Было бы очень поверхностным приписывать этот полушутливый, но по существу серьезный афоризм личным невзгодам или приступам хандры. Мировосприятие Ван Гога никогда не отождествлялось с самочувствием, и он не возводил в глобальный ранг свою личную судьбу. Такого рода обобщения возникали у него не под влиянием минуты, а в итоге долгих раздумий, которым он предавался всю жизнь с юных лет. Наблюдая и размышляя, он замечал оборотную сторону вещей, болезненно чувствовал двойственность, антиномичность явлений. Взор этого своеобразного романтика, искателя абсолюта, отличался острой и трезвой наблюдательностью — не меньше, чем взор Золя и Мопассана, так им ценимых. Когда-то он почти поверил, что в патриархальном укладе крестьян заключены истинные непреходящие ценности человеческого существования, — но архаическая косность и ограниченность этого уклада не ускользнули от его зорких глаз. А теперь — не ускользала грязь и скука романтического Арля, тартареновская гротескность южан, смешное жеманство обывателей, унылая дремота бездомных за столиками ночного кафе — вся вообще душная духовная спячка провинции. Уличная драка; ссора сутенера и проститутки; «священник в стихаре, похожий на сердитого носорога»; чета содержателей бакалейной лавки; объявление в ресторане «Обращаться к консьержу», хотя никакого консьержа нет и в помине; арена боя быков, где быков много, но никто с ними не бьется… — удивительно, какое множество прозаических деталей в духе «натуральной школы» успевал замечать и отмечать одинокий пришелец, казалось полностью погруженный в созерцание неба, полей, лугов.

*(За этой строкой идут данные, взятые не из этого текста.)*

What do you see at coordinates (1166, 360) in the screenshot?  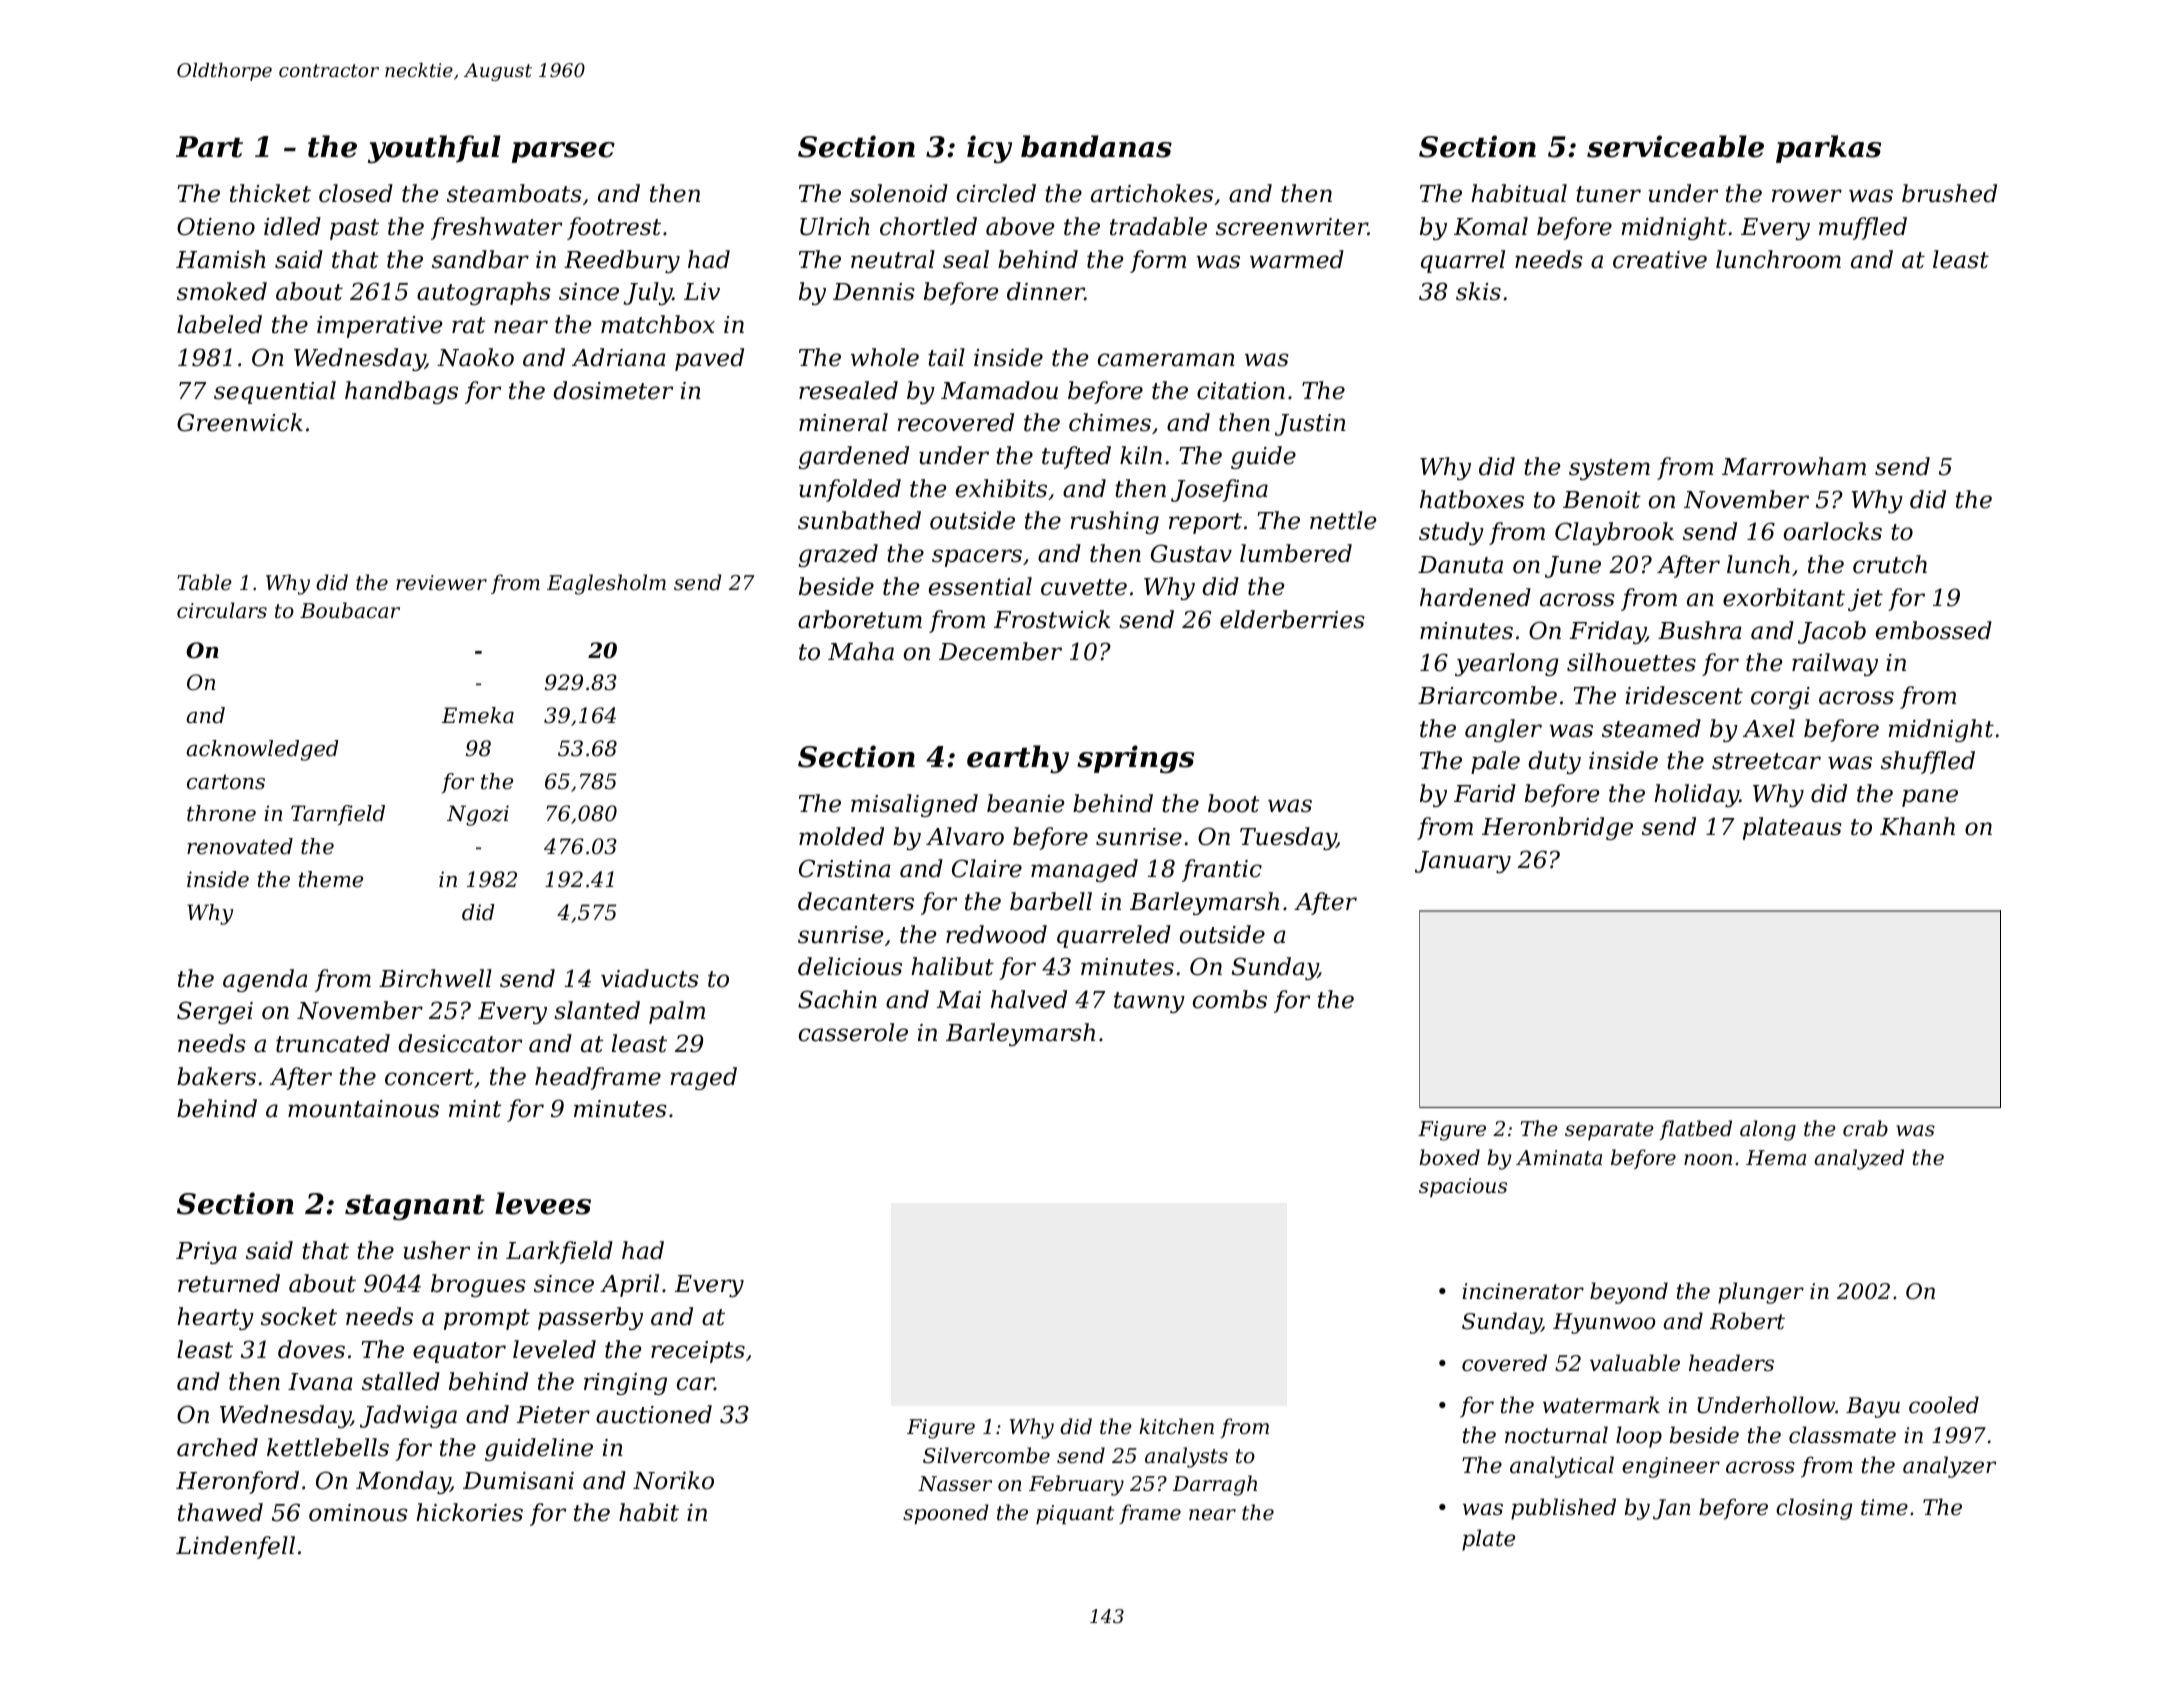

И все же этот мирок, тривиальный не менее, чем пасторская среда в Брабанте, — светоносный край, где царит ослепительное солнце, расстилаются неописуемо прекрасные равнины, где встречаются женские лица, наводящие на мысль о Чимабуэ и Джотто. Но обладательницы этих лиц могут оказаться «обыкновенными наседками», а то и хуже.

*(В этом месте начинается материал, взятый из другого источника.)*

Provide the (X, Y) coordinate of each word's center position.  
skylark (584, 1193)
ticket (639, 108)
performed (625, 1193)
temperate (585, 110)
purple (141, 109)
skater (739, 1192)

Ван Гог на протяжении своей жизни многим страстно увлекался и много разочаровывался, постепенно приходя к мысли, что прекрасное и низменное в явлениях совмещены и неразделимы, — это сделало его более терпимым и снисходительным к людям и к идеям, но и более пессимистичным в отношении к миру вообще. Какой-то величественный, но не состоявшийся, попорченный замысел чудился ему в мироздании — неудачный этюд большого мастера.